How can I convert an array of bytes into a UTF-8 string? I need this because I am extracting from a binary format.
-
possible duplicate of [How can I convert array of bytes to a string in PHP?](http://stackoverflow.com/questions/5473011/how-can-i-convert-array-of-bytes-to-a-string-in-php) – mario Sep 02 '12 at 19:01
-
have tried utf8_decode(pack("C*", array_slice($data, $i, $j))), but that's getting me nowhere ;) im a little bit newbie at this php. – HelloWorld Sep 02 '12 at 19:08
-
5not duplicate. utf-8 is quite different than from ascii. i presume the method to decode as well. – HelloWorld Sep 02 '12 at 19:08
-
Yes, it *might* be different. But you need to show an actual example of how the encoding got mixed up by simple byte-as-char serializing. If you had UTF-8BE (not actually legal, but in absence of a better description *from you*) then it would require a pretty cumbersome workaround. (Don't bother asking, too broad for SO as few people answer a shallow one-liner question like yours.) – mario Sep 02 '12 at 22:11
1 Answers
A string is nothing more than an array of bytes. So a UTF-8 string is the very same as an array of bytes, except that in addition you know what the array of bytes represent.
So your input array of bytes needs one more additional information as well: the character set (character encoding). If you know the input character set, you can convert the array of bytes to another array of bytes representing an UTF-8 string.
The PHP method for doing that is called mb_convert_encoding()
.
PHP itself does not know of character sets (character encodings). So a string really is nothing more than an array of bytes. The application has to know how to handle that.

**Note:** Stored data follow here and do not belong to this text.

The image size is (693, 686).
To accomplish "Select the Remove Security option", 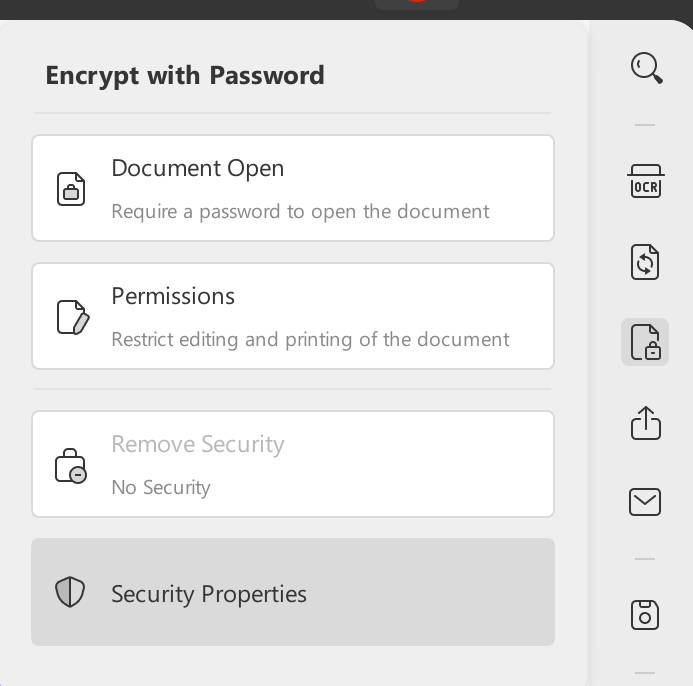I will [198, 444].
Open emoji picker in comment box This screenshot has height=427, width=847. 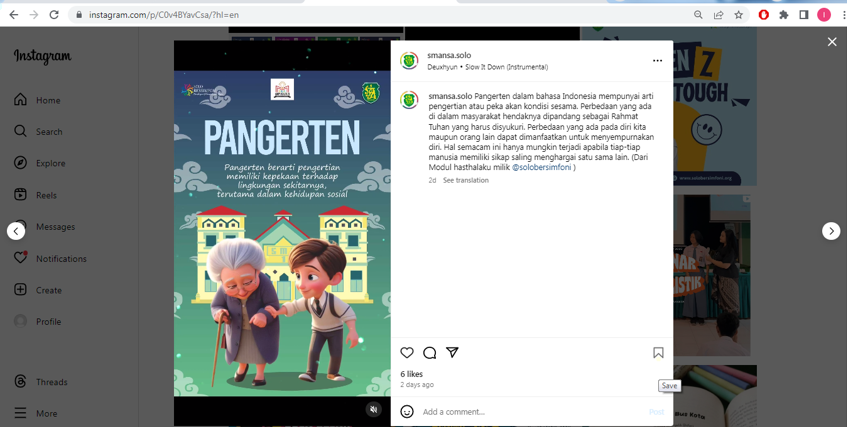pos(407,412)
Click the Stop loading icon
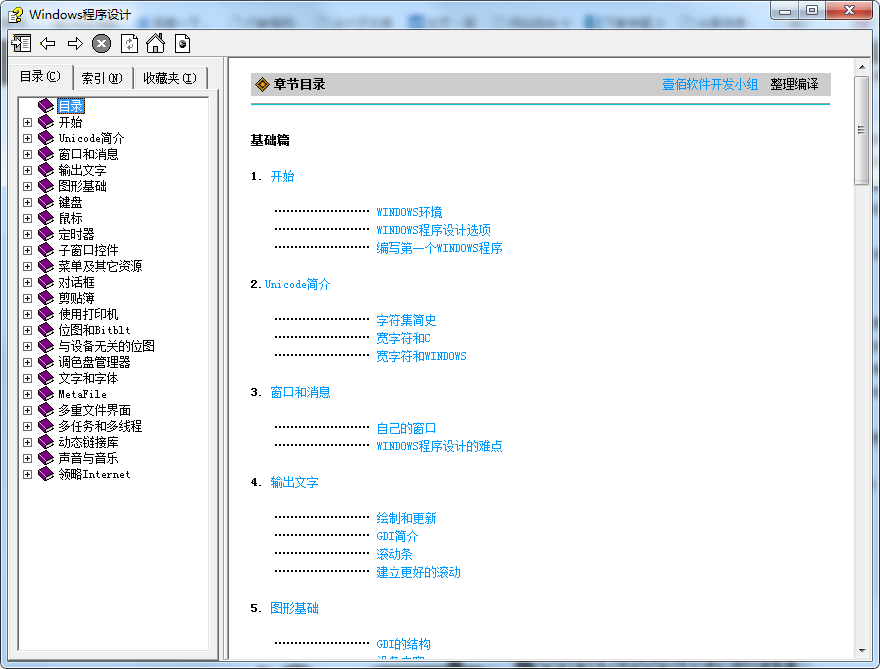The image size is (880, 669). click(100, 42)
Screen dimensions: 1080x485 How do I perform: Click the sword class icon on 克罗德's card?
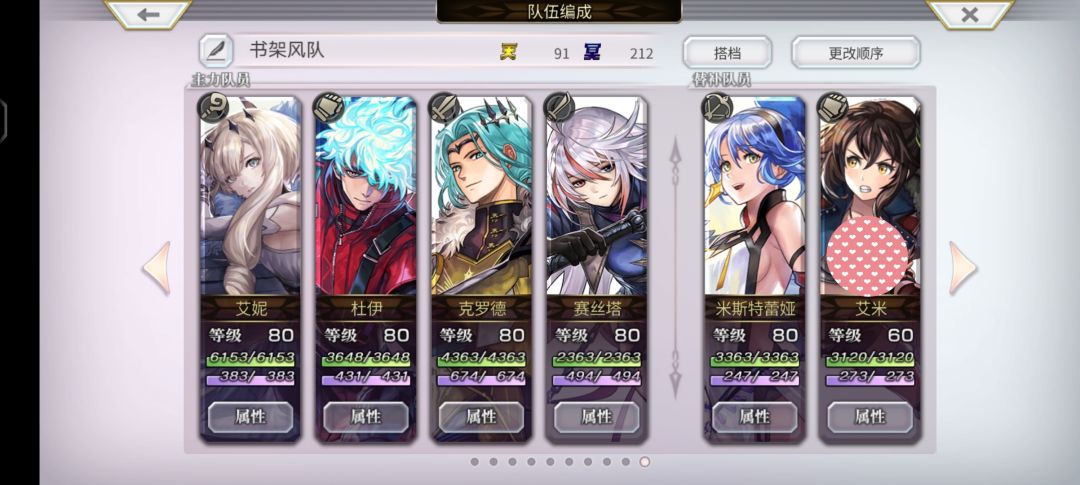point(444,108)
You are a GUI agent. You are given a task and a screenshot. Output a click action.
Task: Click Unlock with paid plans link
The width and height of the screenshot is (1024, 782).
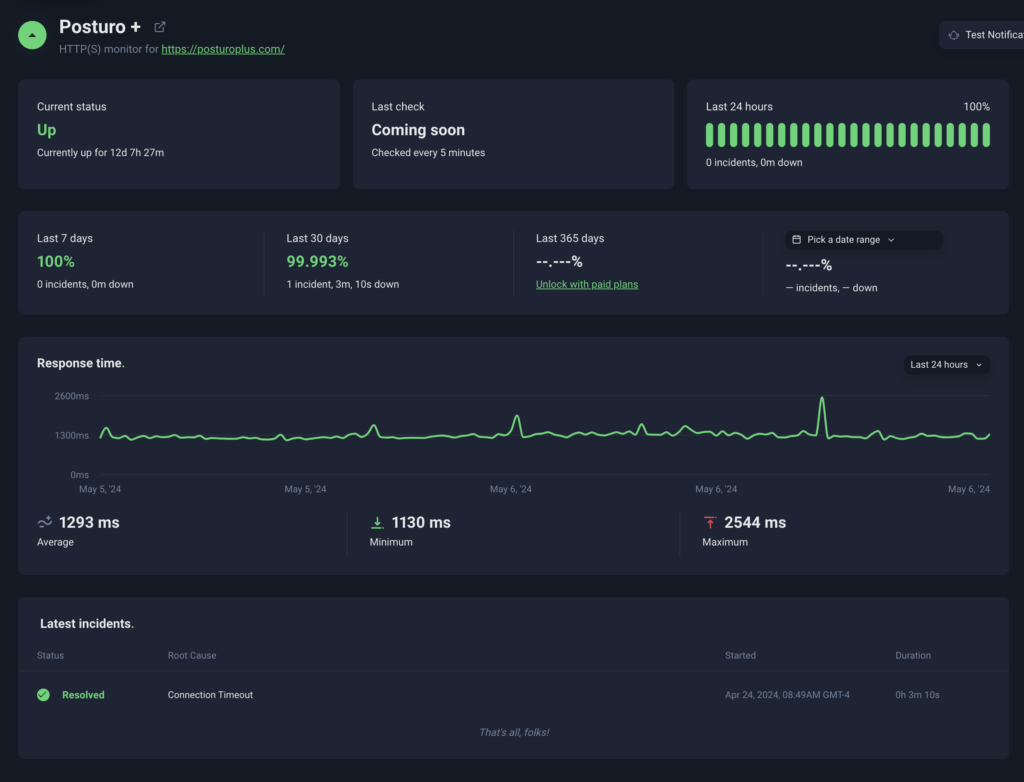(x=587, y=284)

So if you have an array of bytes and want to turn that into a PHP string in order to convert the character set using mb_convert_encoding()
, try the following:
$input = array(0x53, 0x68, 0x69);
$output = '';
for ($i = 0, $j = count($input); $i < $j; ++$i) {
$output .= chr($input[$i]);
}
$output_utf8 = mb_convert_encoding($output, 'utf-8', 'enter input encoding here');
(Instead of the single example above, have a look at more examples at https://stackoverflow.com/a/5473057/530502.)
$output_utf8
then will be a PHP string of the input array of bytes converted to UTF-8.